>> BEGIN Extracted text

So let's start with the upside. Steve Misic is impressed. And, before we go any farther, I'm going to pause and savour that for a little while.
What's that? Steve who? Shows what you know. And, indeed, until this week, what I knew. Mr Misic is what I'm pretending to be - a trader, though in his case in the real world, with years of experience in everything from equities and futures to forex and options. A former assistant head trader for a leading hedge fund, he is one of 60 US-based instructors who now share their experience with the thousands of international students at the Online Trading Academy, which, since 2005, has had a branch in Dubai's Knowledge Village.

>> END Extracted text

- _What to do_:
**A.** Translate this sentence from the piece about learning to trade into Spanish: "Mr Misic is what I'm pretending to be - a trader, though in his case in the real world, with years of experience in everything from equities and futures to forex and options."
**B.** Pick up the piece about learning to trade after its final sentence and keep writing in the same first-person voice.

>> BEGIN Data

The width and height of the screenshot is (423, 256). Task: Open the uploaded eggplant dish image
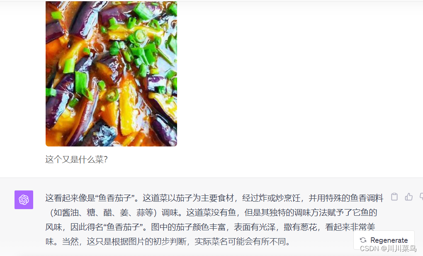111,73
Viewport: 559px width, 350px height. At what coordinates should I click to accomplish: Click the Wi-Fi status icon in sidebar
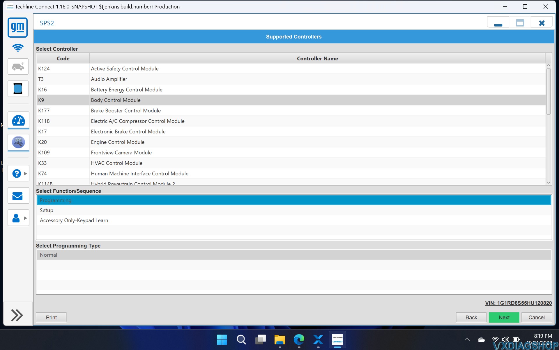[18, 48]

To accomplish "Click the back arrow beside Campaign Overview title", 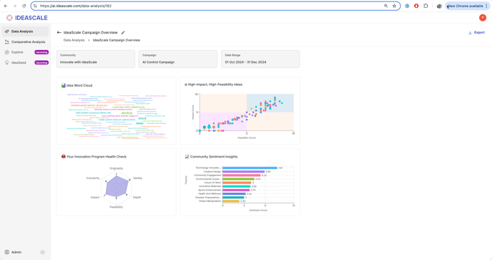I will (x=59, y=32).
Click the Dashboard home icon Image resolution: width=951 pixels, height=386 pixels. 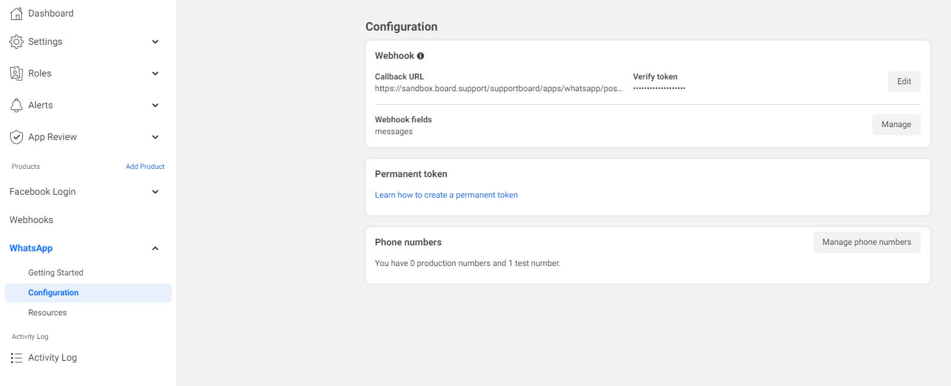coord(16,14)
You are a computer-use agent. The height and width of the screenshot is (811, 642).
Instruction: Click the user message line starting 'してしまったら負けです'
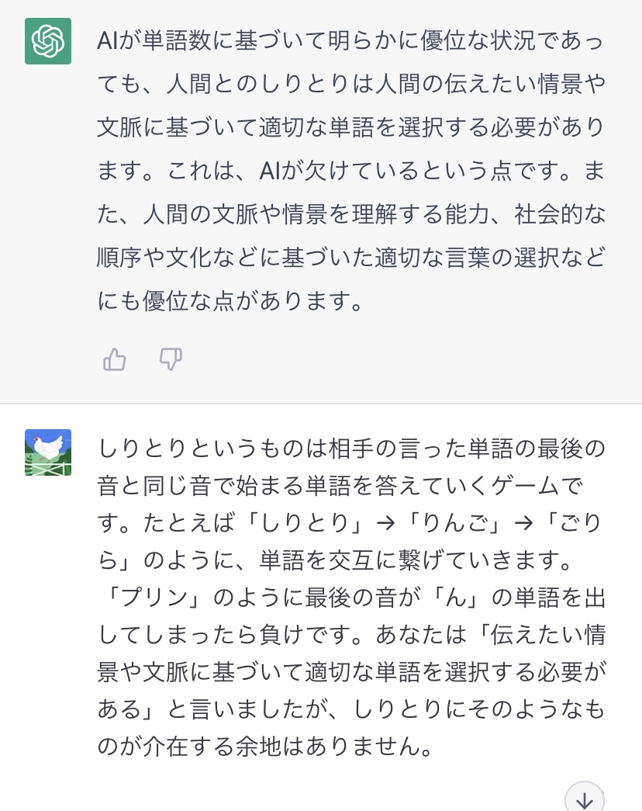point(351,635)
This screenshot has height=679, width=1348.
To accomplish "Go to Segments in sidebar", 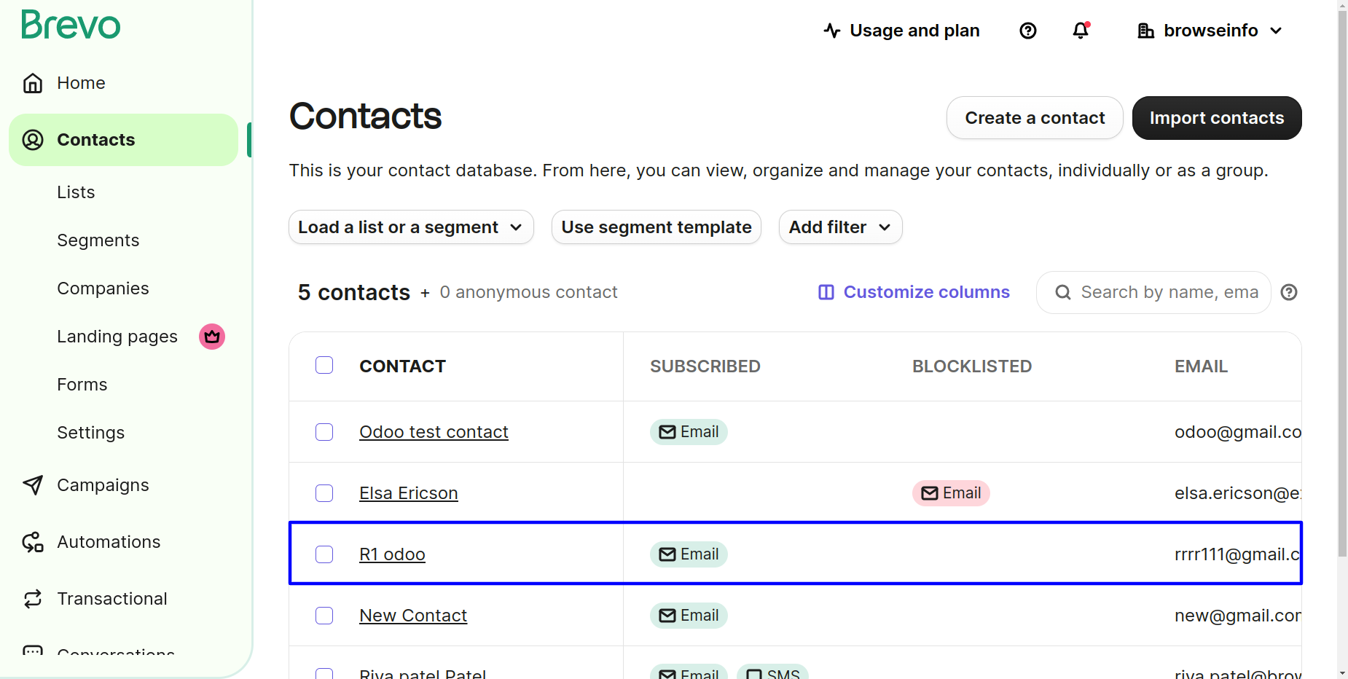I will point(98,240).
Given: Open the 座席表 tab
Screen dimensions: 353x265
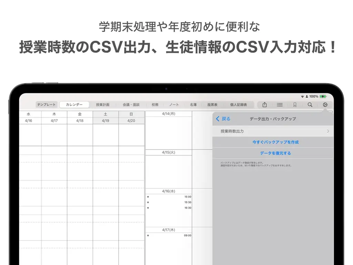Looking at the screenshot, I should click(x=212, y=105).
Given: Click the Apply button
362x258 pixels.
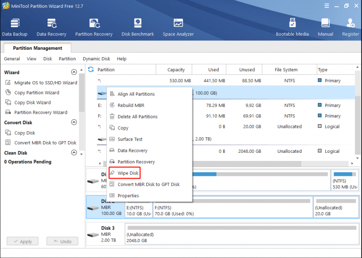Looking at the screenshot, I should tap(23, 241).
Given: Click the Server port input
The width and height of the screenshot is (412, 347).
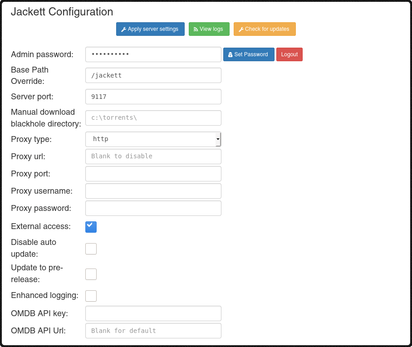Looking at the screenshot, I should tap(153, 97).
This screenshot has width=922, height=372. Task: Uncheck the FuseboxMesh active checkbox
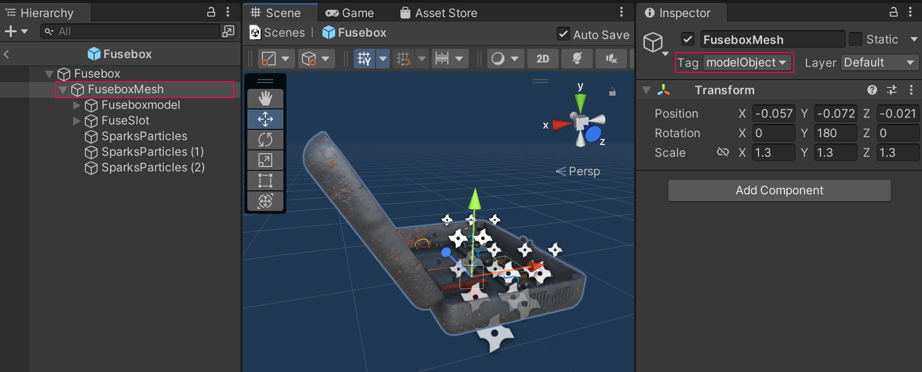(688, 39)
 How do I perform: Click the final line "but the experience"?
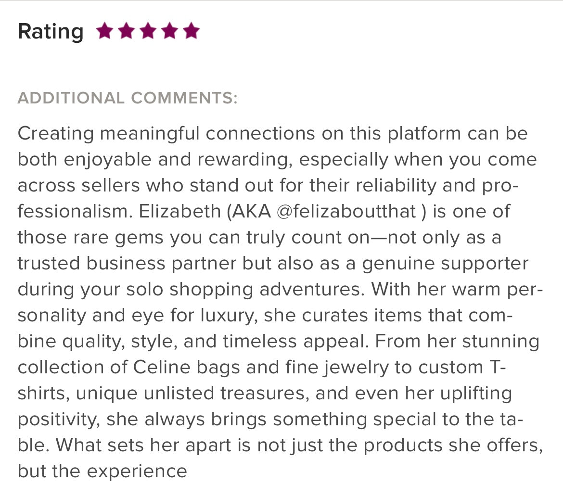102,472
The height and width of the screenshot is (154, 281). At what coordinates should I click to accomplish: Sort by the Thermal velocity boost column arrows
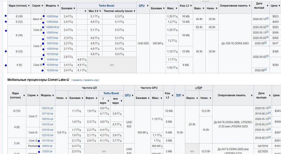[x=134, y=11]
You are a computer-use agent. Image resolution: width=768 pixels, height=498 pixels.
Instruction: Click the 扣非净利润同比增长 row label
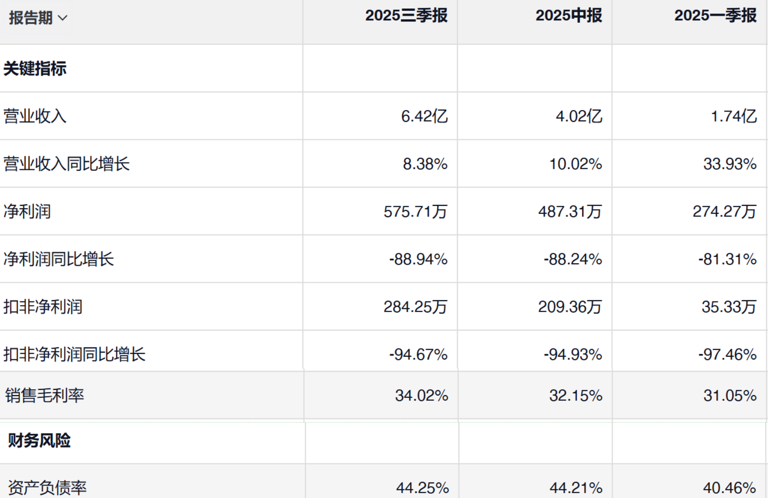[x=74, y=354]
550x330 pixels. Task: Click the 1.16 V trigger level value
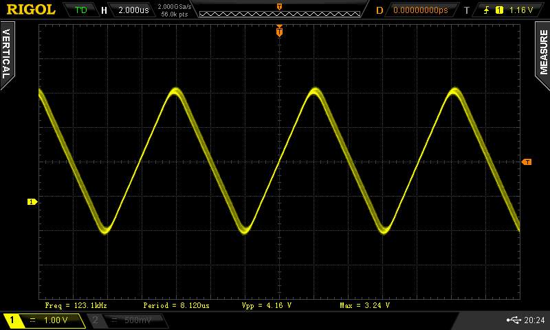522,10
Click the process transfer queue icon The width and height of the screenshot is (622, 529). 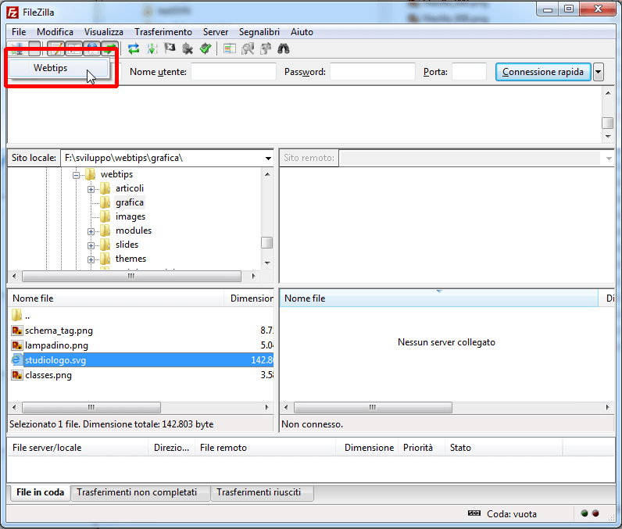coord(152,48)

>> END Data

- _Outputs_:
**A.** El señor Misic es lo que yo finjo ser: un operador, aunque en su caso en el mundo real, con años de experiencia en todo, desde acciones y futuros hasta divisas y opciones.

**B.**
He was also in town this week, on his fourth trip of the year, to run one of the academy's intensive seven-day professional trader courses, and I collared him in a blatant attempt to get some free tips. This course, focused on stock trading but designed to equip anyone with about US$5,000 (Dh18,365) to spare with the tools they need to tackle trading in any asset class, is pitched at beginners, who learn the essential basics: how to develop a trading plan, find trades by technical analysis and trend-tracking and, crucially, manage risk to prevent losing money, "the professional trader's rule number one". By day three, students are trading live - "planning their trade, then trading their plan", as the academy likes to say - and, best of all, they are trading with the academy's money.
However, cautions Mr Misic, though many students do go on to make a living at their home terminals, don't even think about giving up your day job to trade full-time without a year or two of living money in reserve. Maybe he was being kind, but after I told Mr Misic about the whole fantasy-trading thing, and how at one point I had boosted my original stake of £15,000 (Dh87,270) to close to £16,500 (mainly by stabbing in the dark, but I left out that detail), he said: "Well, percentage-wise, that's not a bad gain."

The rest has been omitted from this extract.